A l'action d'un mot bref, l'armure se rétracta sous les yeux ébahis des trois compères en une charnière osseuse qui suivait les bases des membres principaux : bassin, poitrine, bras et cou. Un autre mot jaillit et l'armure se rétracta complètement en une plaque osseuse ressemblant au Sternum.
-- Une armure rétractable !!! s'exclama Kay.
-- Comment est-ce possible ?!! rajouta Shijuga.
-- Le dragon était très vieux et ses os ont conservé un certain pouvoir. Bon, on y rentre dans cette auberge ? Les vigiles vont se demander ce qu'on fabrique dans cette ruelle…
Ils étaient arrivés à Syhernalla, ville titanesque car s'étendant des deux cotés de la montagne du milieu qui sépare le ponant de l'orient. Syhernalla : carrefour obligatoire de tout bon marchand qui se respecte. Ce sont les nains qui construisirent les fondations de la première cité avant qu'une guerre ne la réduise à l'état de ruine. Deux frères entrepreneurs construisirent de chaque coté de la montagne une cité où ils règneraient en maître. Une série de galeries reliait les deux villes.
La ville du coté du ponant s'appelait Krygna et se trouvait au bord du fleuve Orée, qui lui donnait un accès aisé. La ville du coté oriental se nommait Karnil et donnait accès à la vaste plaine du milieu après laquelle, selon les légendes elfes, se trouve leur berceau. La plaine est également le territoire des silènes et de leurs troupeaux et le moyen d'accès direct aux terres orientales.

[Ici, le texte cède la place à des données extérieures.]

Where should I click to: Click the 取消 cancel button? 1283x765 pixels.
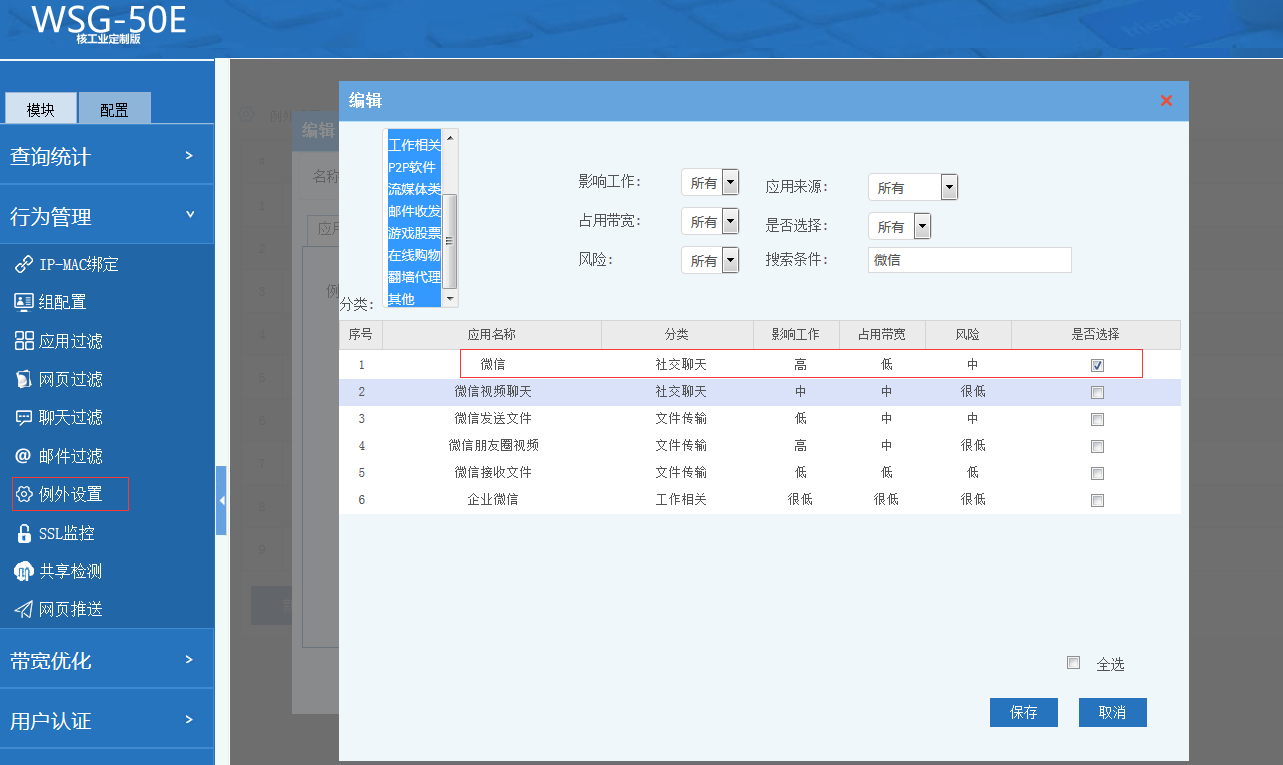(x=1112, y=712)
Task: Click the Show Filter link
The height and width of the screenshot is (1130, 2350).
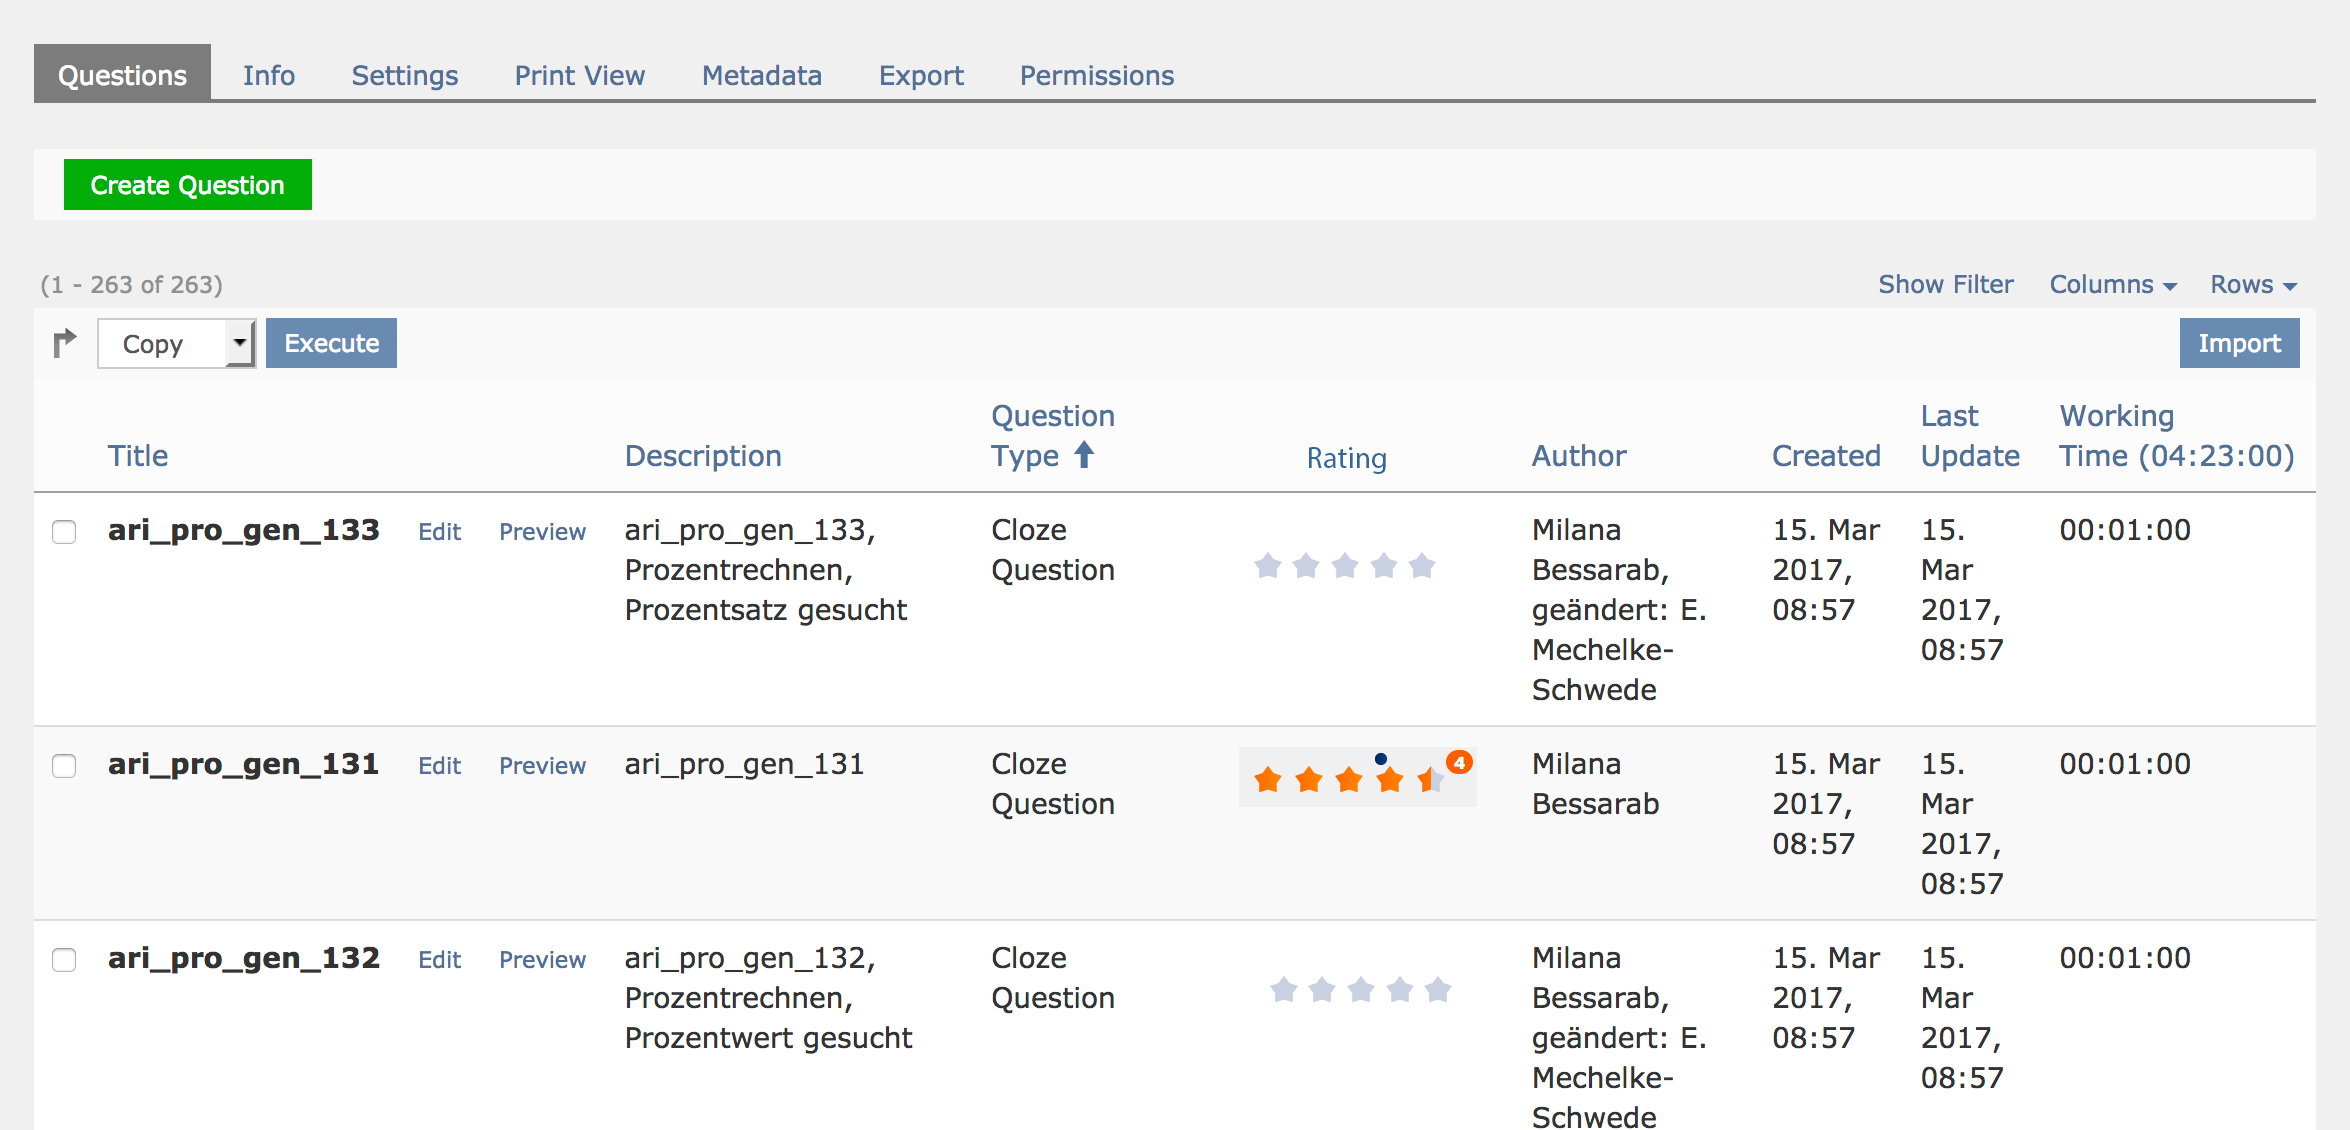Action: pyautogui.click(x=1945, y=285)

Les deux cités prospérèrent mais quelques années seulement après l'Apparition, les deux frères se déclarèrent une guerre pour le contrôle des deux cités. Les deux villes furent détruites et ce n'est qu'à l'action du peuple silène que la ville fut reconstruite et prit le nom de Syhernalla. Un notable fut élu à la tête de la ville et ce sont ses deux fils qui prirent la relève, chacun dirigeant un coté de la ville. L'histoire se répète...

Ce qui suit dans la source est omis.